__What is required__.
Could you reproduce the data that begins at the line containing "Task: Toggle the Python teaching skill" and ends after the line containing "Where should I", changing "sidebar" to "main menu" and keeping everything else the same? Leave out the pictures.

__Record extracts__.
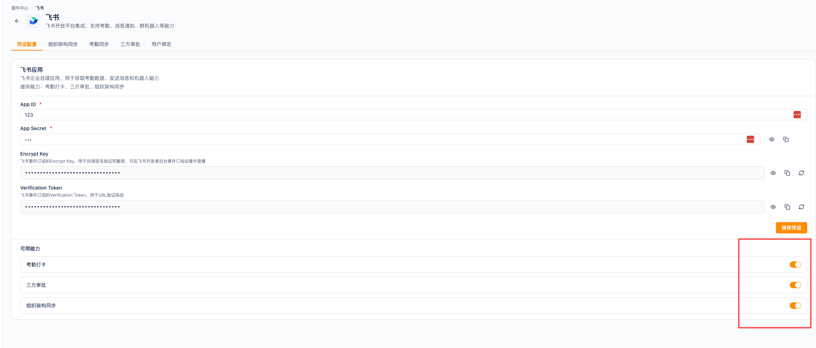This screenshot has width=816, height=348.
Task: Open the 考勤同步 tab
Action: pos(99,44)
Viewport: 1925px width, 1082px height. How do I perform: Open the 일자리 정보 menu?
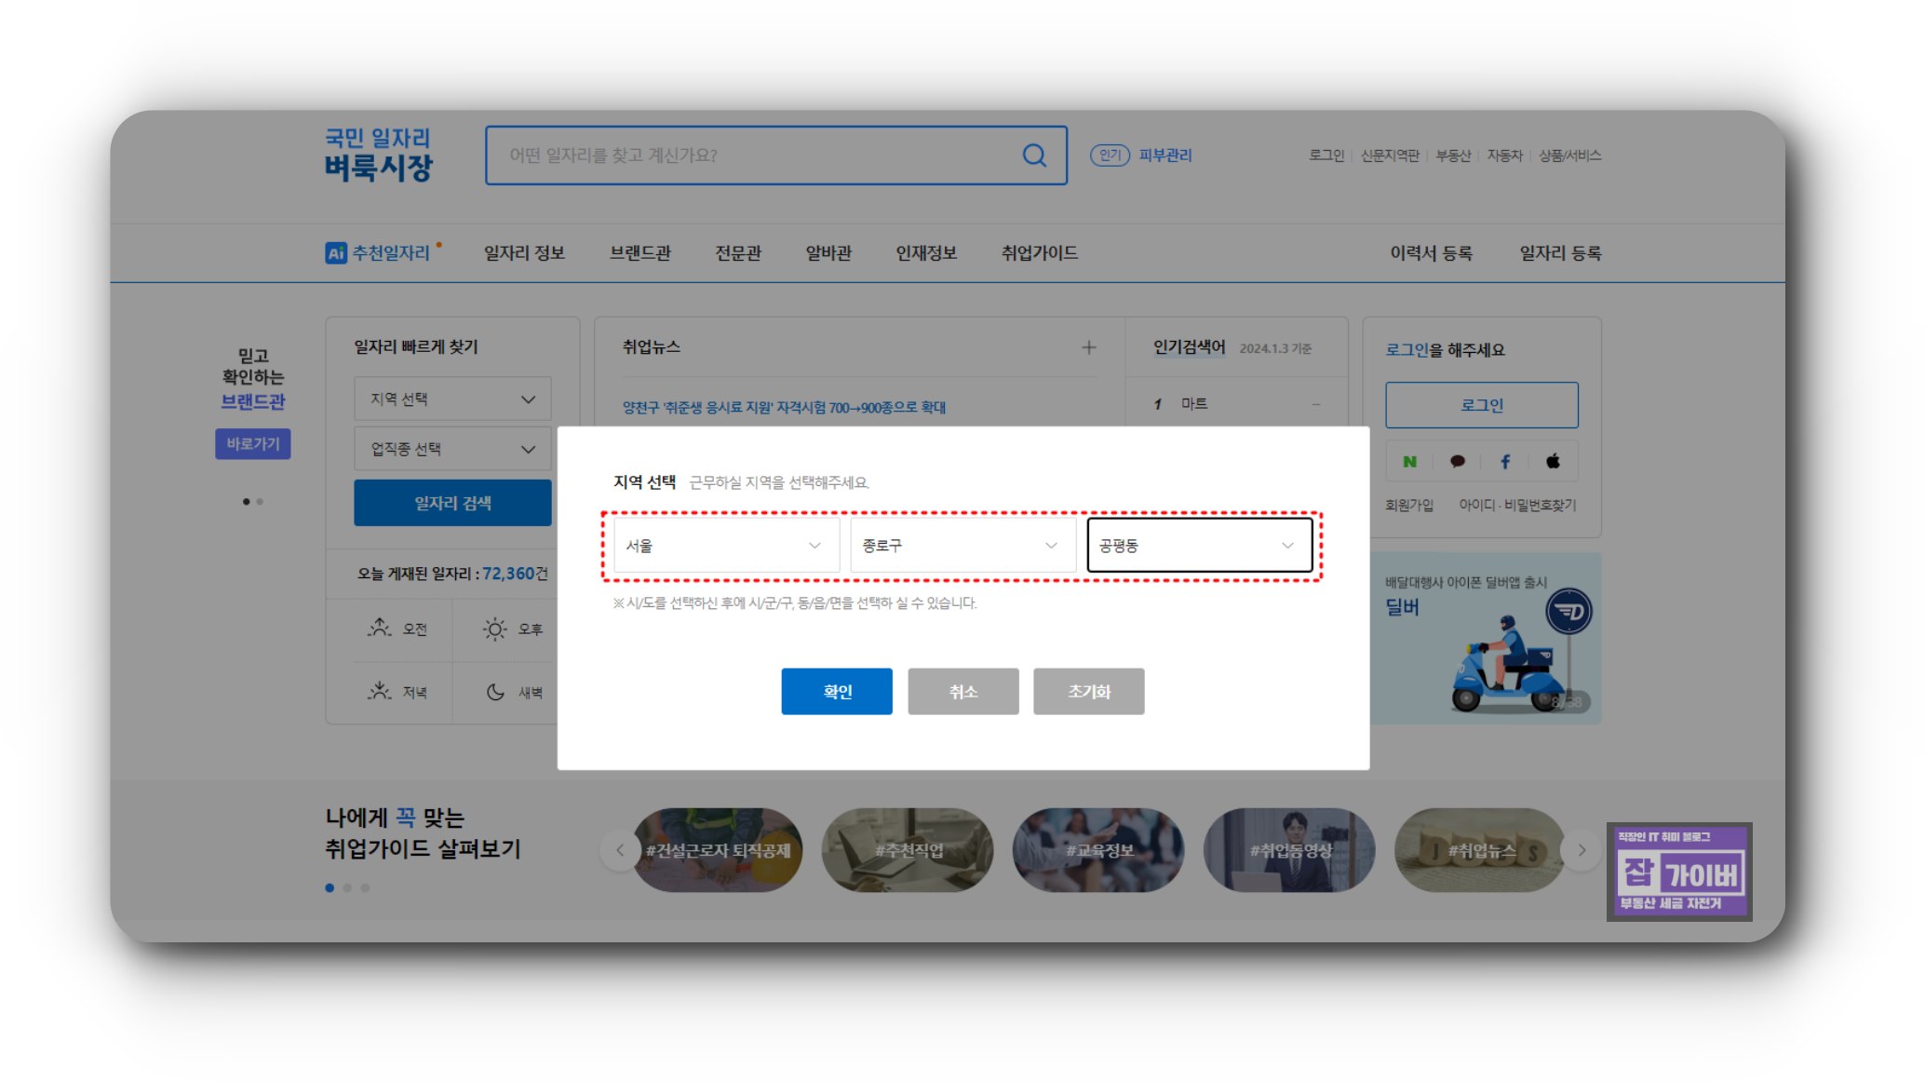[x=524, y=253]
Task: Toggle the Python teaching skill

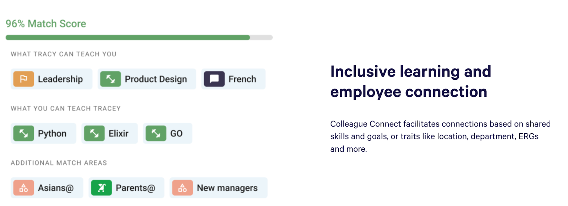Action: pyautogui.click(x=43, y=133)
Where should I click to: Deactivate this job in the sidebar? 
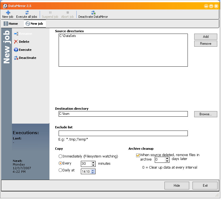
---
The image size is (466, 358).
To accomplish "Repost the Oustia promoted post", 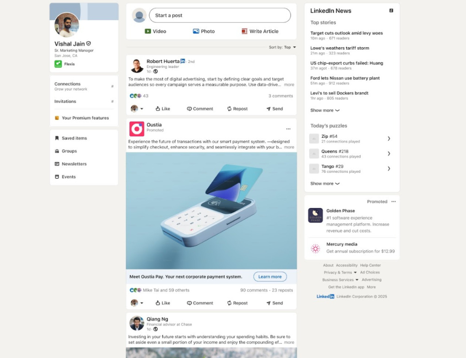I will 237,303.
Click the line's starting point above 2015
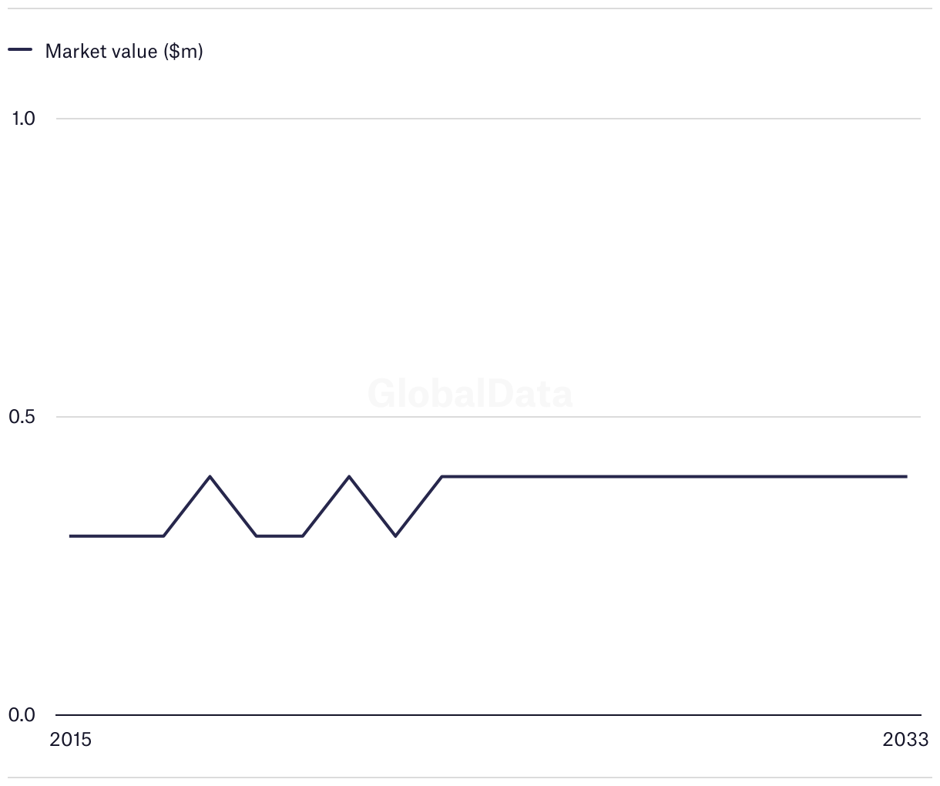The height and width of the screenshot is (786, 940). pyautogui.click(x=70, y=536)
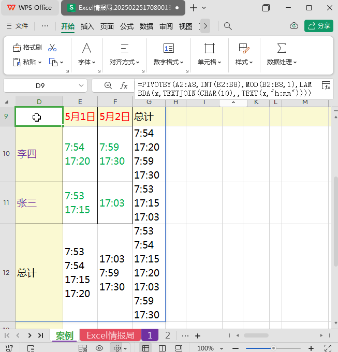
==
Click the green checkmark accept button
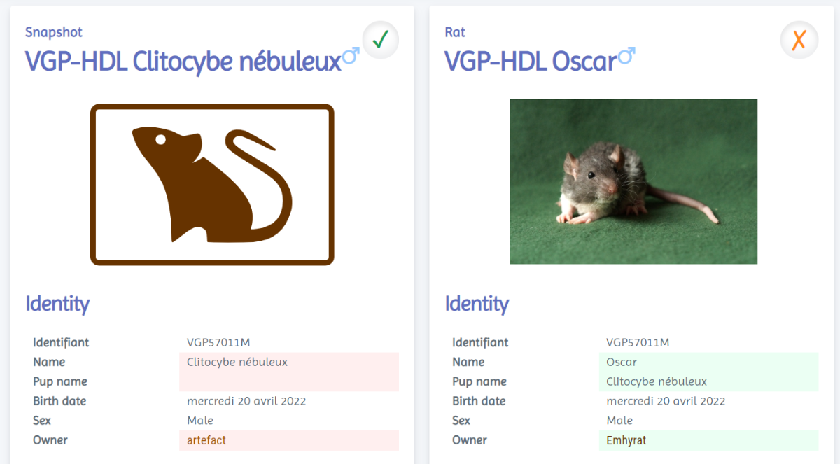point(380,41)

__The answer__.
Task: Toggle the Python teaching skill

Action: pyautogui.click(x=43, y=133)
Where should I click to: Deactivate this job in the main menu? 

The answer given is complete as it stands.